Word and item position data ->
□ □ □ □ □ □ □

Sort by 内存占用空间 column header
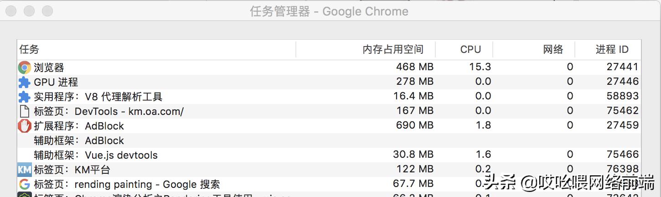The height and width of the screenshot is (197, 661). click(x=393, y=49)
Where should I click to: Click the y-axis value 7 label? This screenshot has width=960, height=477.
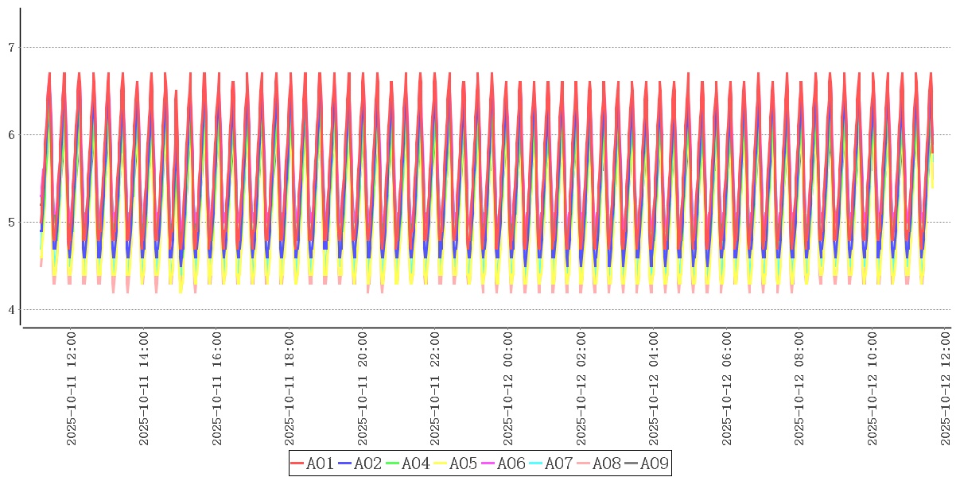[11, 48]
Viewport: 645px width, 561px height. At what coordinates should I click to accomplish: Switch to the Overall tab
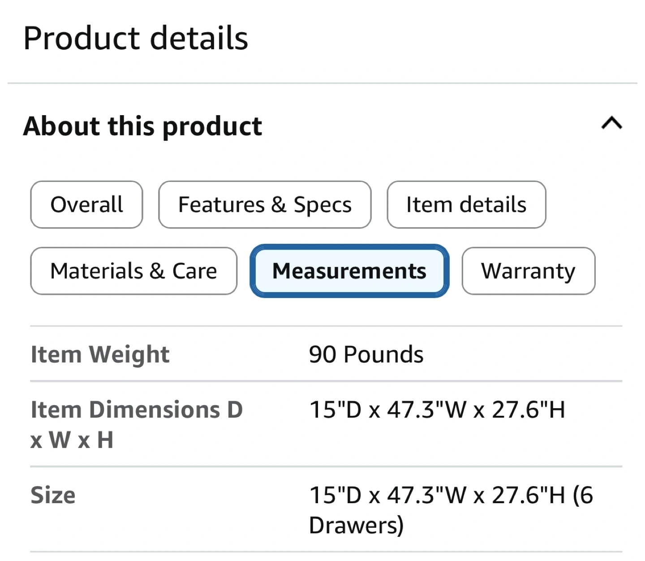click(86, 205)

□ □ □ □ □ □ □

Format the entries above as a two-column CSV with the headers "text" and "answer", one row per entry. Put each entry's text and its answer in their own quoted field, with line breaks replaced by spaces, and leave the pictures out.

OUTPUT OF THE EXERCISE ->
text,answer
"Sort by 内存占用空间 column header","The height and width of the screenshot is (197, 661). click(x=393, y=49)"
"Where should I click to: Click the y-axis value 7 label? This screenshot has width=960, height=477.","[11, 48]"
"Viewport: 645px width, 561px height. At what coordinates should I click to accomplish: Switch to the Overall tab","click(86, 205)"